Shiny New Dividend Stocks: Shell Midstream Partners (SHLX)

Dividend Yield: 3.9%
Started Paying Dividends: 2015

Shell Midstream Partners LP (NYSE:SHLX) is one of America’s fastest growing midstream (transportation, storage and processing) master limited partnerships (MLPs). Thanks to the vast scale of its sponsor, manager, and general partner, Royal Dutch Shell plc (ADR) (NYSE:RDS.A, NYSE:RDS.B), which has been dropping down, ie selling, its pipelines with long-term fixed-fee contracts, the MLP saw cash available for distribution grow 90% year-over-year.

Shell still has around $3 billion of North American midstream assets alone that it plans to drop down to its MLP. Better yet, as the third largest publicly traded oil company on earth, has literally more than a century of global midstream infrastructure that it has constructed. Potentially all of this could end up being sold to Shell Midstream, because this is a highly tax-efficient way for Shell to recoup the cost of constructing these assets.

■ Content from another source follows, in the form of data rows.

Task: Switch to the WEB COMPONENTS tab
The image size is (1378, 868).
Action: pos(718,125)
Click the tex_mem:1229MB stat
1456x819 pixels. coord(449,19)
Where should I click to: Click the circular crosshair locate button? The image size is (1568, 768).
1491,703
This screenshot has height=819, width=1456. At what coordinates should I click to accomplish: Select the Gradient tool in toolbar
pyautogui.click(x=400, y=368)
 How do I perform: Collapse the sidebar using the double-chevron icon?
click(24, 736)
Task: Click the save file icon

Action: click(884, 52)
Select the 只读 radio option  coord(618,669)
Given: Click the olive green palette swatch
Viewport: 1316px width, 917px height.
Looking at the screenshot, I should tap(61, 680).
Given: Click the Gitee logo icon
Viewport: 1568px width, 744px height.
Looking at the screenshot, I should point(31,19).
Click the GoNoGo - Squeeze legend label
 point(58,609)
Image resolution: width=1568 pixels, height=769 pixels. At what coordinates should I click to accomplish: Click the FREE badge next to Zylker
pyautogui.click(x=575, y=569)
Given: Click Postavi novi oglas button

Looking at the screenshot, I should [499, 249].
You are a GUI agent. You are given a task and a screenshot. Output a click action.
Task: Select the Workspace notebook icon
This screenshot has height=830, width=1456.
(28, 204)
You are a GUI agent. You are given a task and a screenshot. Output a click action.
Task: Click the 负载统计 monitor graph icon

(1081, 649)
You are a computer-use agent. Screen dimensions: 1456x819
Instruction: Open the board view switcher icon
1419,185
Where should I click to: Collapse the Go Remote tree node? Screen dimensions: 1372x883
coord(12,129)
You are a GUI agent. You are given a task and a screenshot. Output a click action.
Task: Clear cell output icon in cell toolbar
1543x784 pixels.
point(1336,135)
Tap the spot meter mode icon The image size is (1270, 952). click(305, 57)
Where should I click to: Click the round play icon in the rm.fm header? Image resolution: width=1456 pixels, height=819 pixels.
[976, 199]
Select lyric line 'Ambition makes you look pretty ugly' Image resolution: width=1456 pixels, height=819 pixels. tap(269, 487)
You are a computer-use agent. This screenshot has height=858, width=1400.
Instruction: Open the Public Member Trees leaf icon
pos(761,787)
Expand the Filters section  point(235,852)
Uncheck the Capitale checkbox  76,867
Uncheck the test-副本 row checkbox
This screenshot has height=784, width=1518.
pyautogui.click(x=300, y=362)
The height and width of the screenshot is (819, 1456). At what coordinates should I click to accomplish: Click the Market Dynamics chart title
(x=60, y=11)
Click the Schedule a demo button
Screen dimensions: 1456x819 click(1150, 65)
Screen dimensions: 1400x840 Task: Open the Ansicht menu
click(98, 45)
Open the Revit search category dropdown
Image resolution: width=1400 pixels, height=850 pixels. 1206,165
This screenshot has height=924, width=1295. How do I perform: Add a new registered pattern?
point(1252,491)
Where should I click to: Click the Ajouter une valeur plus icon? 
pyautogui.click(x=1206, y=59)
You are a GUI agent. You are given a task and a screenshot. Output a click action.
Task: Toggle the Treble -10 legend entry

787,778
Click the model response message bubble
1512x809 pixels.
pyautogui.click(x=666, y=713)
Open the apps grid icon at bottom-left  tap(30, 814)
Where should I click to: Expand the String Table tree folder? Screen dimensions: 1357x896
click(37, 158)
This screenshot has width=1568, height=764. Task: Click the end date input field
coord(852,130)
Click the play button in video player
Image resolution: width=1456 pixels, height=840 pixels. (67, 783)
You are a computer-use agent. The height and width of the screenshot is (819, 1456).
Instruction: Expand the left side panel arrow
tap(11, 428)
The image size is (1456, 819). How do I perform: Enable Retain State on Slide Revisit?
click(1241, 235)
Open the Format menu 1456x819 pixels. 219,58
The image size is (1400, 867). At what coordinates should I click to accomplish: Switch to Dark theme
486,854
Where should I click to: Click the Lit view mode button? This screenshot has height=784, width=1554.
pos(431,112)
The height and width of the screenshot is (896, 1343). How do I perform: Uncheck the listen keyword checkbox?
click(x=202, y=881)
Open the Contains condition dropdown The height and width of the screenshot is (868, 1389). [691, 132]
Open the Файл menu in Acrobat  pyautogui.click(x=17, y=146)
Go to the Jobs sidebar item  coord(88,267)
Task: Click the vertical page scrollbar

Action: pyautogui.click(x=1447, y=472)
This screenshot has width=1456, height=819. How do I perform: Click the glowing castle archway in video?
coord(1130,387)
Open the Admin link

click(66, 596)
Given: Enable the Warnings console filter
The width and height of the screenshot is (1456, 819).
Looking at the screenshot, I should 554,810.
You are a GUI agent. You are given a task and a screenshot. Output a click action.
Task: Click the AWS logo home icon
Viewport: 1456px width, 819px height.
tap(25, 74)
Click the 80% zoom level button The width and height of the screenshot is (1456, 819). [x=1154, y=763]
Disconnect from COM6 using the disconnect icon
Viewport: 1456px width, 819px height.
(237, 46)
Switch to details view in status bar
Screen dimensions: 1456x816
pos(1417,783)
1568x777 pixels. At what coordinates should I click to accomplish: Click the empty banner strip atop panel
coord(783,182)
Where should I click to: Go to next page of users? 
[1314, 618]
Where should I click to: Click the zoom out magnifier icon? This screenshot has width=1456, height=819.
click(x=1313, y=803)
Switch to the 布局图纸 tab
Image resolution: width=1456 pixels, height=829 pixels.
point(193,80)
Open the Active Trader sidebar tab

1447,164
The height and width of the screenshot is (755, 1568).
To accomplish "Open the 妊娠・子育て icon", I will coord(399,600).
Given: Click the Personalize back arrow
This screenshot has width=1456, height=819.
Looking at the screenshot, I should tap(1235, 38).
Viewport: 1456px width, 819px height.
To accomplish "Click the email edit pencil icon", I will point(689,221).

Meanwhile, Shell Midstream continues to grow its distribution (a special tax-deferred form of dividend) at a mind boggling pace. In fact, the MLP just raised the payout 5.5% from last quarter, which represents a 28.7% year-over-year increase.

And lest you be concerned about the security of the distribution, the most recent quarter’s distribution coverage ratio was a rock-solid 1.4 (anything over 1.1 is considered safe) and has been rising over time.

That not only makes this one of the safest payouts in the MLP space, but it also means that Shell Midstream Partners is choosing to retain a larger amount of its cash flow each quarter. Which in turn means an exponentially larger source of free capital with which to fund future growth, and less need for diluting existing shareholders through the secondary stock offerings that are the hallmark of this industry’s business model.

In other words, thanks to the longest growth runway of any MLP in America, a conservative management team that never sacrifices safety in the name of payout growth, and a generous yield courtesy of a strong recent sell off, now is the time to add this hyper-dividend growth engine to your diversified income portfolio.